Common Recommendations
Shelley's Buffer – HBSS:
- HBSS without phenol red, Ca2+ or Mg2+
- 10mM HEPES buffer (be careful to use the cell culture variety and not just a chemical buffer)
- DNAse1 (50ug/ml) from Roche (added the same day as the sort, to minimize aggregation due to cell death)
- 1mM MgCl2
- BSA Fraction V (2.5mg/ml)
- Be sure to check your pH (BSA is acidic)
Useful Links:
Keep In Mind:
- You should match bright flourophores with rare targets, and vice versa. FluoroFinder is a good resource for panel building.
- Strain your sample as close to the sort as possible, to minimize the chance of clogging the machine. We have Biosafety Cabinets available in our labs if you are able to strain immediately before loading your sample.

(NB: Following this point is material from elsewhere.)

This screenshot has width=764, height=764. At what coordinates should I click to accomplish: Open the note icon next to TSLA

- Unstained controls are important for setting up the instrument. Please bring them if possible.
- If you are viewing live cells, add a Live/Dead / Viability dye.

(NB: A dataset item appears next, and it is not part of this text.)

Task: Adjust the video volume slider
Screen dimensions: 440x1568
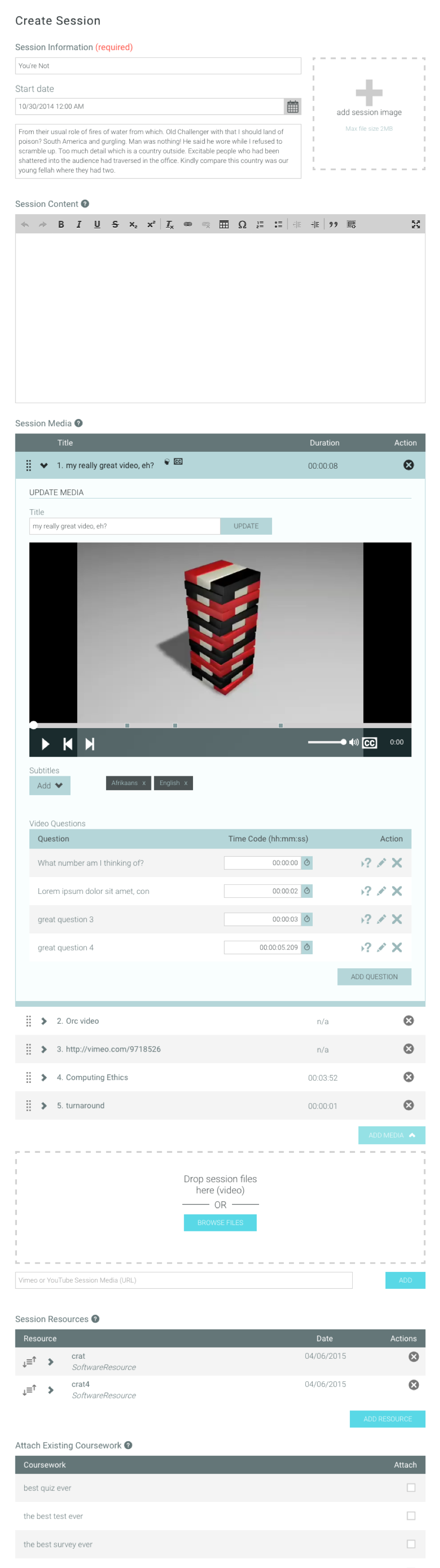Action: coord(327,742)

- Bring extra buffer to add to your collection tubes.
- Bring extra collection tubes.
- Bring any supplies you must have, especially if you require a sterile environment to work with your sample.

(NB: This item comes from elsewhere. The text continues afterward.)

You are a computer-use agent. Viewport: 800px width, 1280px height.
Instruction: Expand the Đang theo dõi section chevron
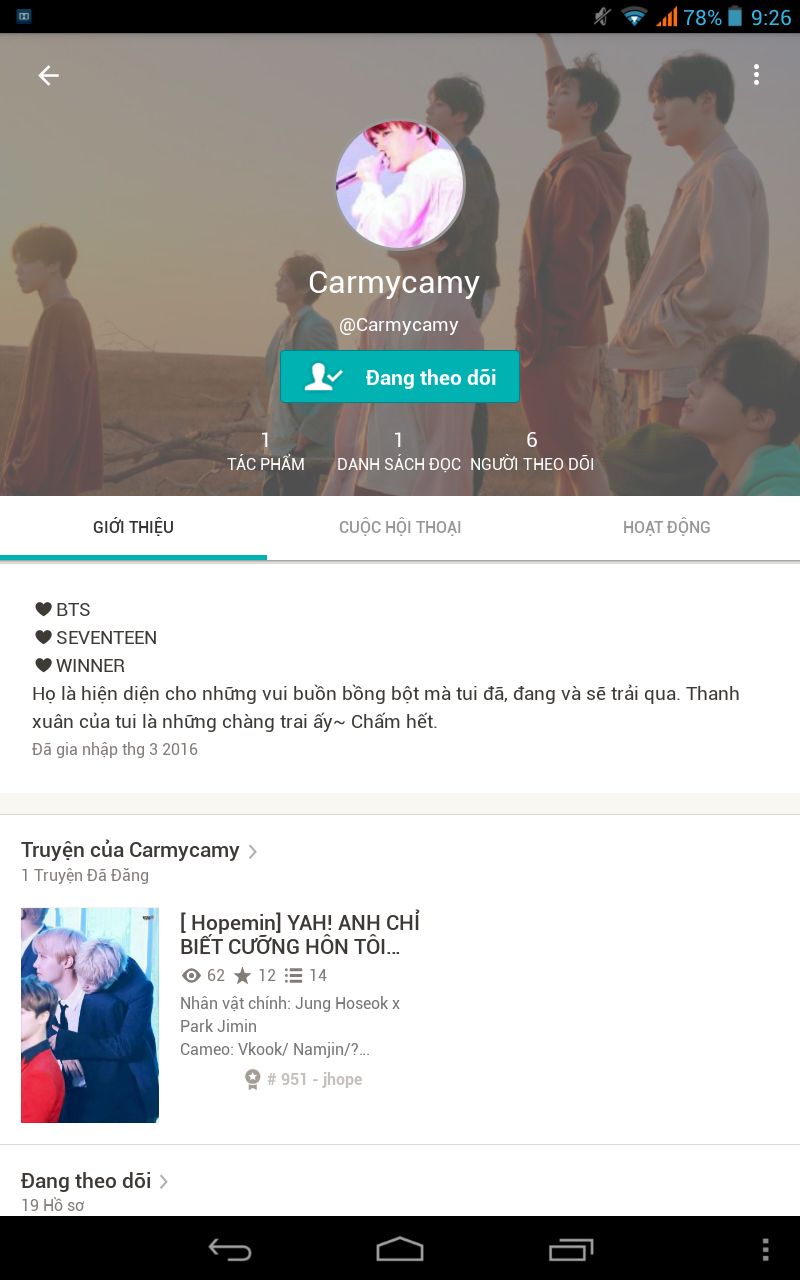pyautogui.click(x=164, y=1181)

- An ideal concentration is 10-30 million cells per mL
- It is better to have a sample that is too concentrated than too dilute, as you can always further dilute your sample.
- Always have your downstream in mind. For example, if you are sorting for 10X analysis, certain dyes may be off limits.
- If you know what to expect from your sample, drawing a simple graph is helpful for the operator to reference.
- If you use an enzyme, adding an inhibitor is recommended. Otherwise, the enzyme may continue to effect your sample, even with after being washed.